Please note that the graphs skip the first 30 days of data.

Blockchain

Figure 1: Average TVL by blockbhain during the dApp's first year

The above graph shows that there is a significant difference between the TVL of dApps based on the chain on which they are deployed on. A few observations:

  1. The difference between the chains seems to close as the dApp matures
  2. The difference between the “best” chain (BSC) and the “worst” chain (Arbitrum One) is ~14x after a year

Please also note that we still don’t have full year’s worth of data for Blast

Category

Figure 2: Average TVL by category during the dApp's two years

Here we can see that DEX’s start with the highest TVL but all three categories tend to converge towards more similar TVL over time.

Launch year

Figure 2: Average TVL by launch year during the dApp's first year

One confounding factor in the blockchain data might be the year on which the dApp was launched. In the data set used, Ethereum dApps were launched earliest (on average, Q3/2019) whereas Blast dApps are the newest (Q1/2024). Comparing to market cyclicality, BSC dApps were launched closest to the Nov ‘21 cycle picotop (average Q3/2021). Arbitrum dApps, on the other hand, are closest to the bear bottom of Dec 2022 (avearge Q2/2022). This likely has an impact to the first year performance of dApp TVL.

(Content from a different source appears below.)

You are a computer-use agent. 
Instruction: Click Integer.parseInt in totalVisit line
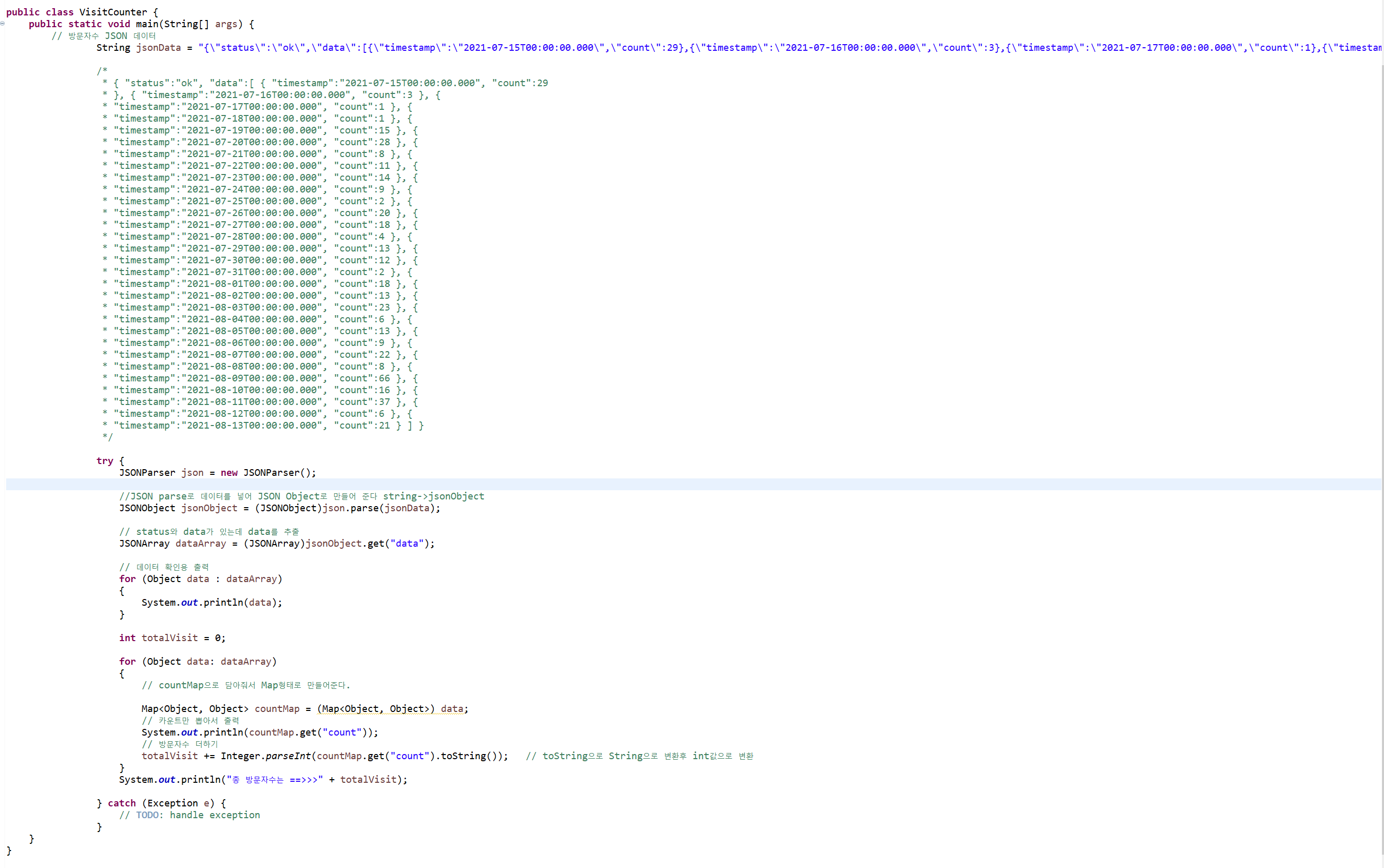[265, 756]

My gut feeling is that market timing is actually more important than the blockchain choice. As an other example, Base (as an ecosystem) has been growing steadily and quickly with its average dApp launch in Q4/2023, coinciding with positive market sentiment at least for 2~3 quarters.

Conclusions

To derive proper conclusions, we should take a more data-heavy approach and inspect the potential impacts of market timing, sentiment, and other factors than just the blockchain. Data indicates a maximum difference of a factor of 15 in dApp TVL after a year, but my gut feeling after pouring over my little data set for a few hours is different. If the blockchain you are on has good access to existing TVL, good connectivity to non-blockchain financial systems (SEPA, SWIFT, cards…), and it has low enough fees & high enough TPS for your use case, go ahead. Depending on what you are building, the ecosystem of other dApps, grant programs, specialised infra, or ecosystem help might be more important than any of the quantitative data shown here.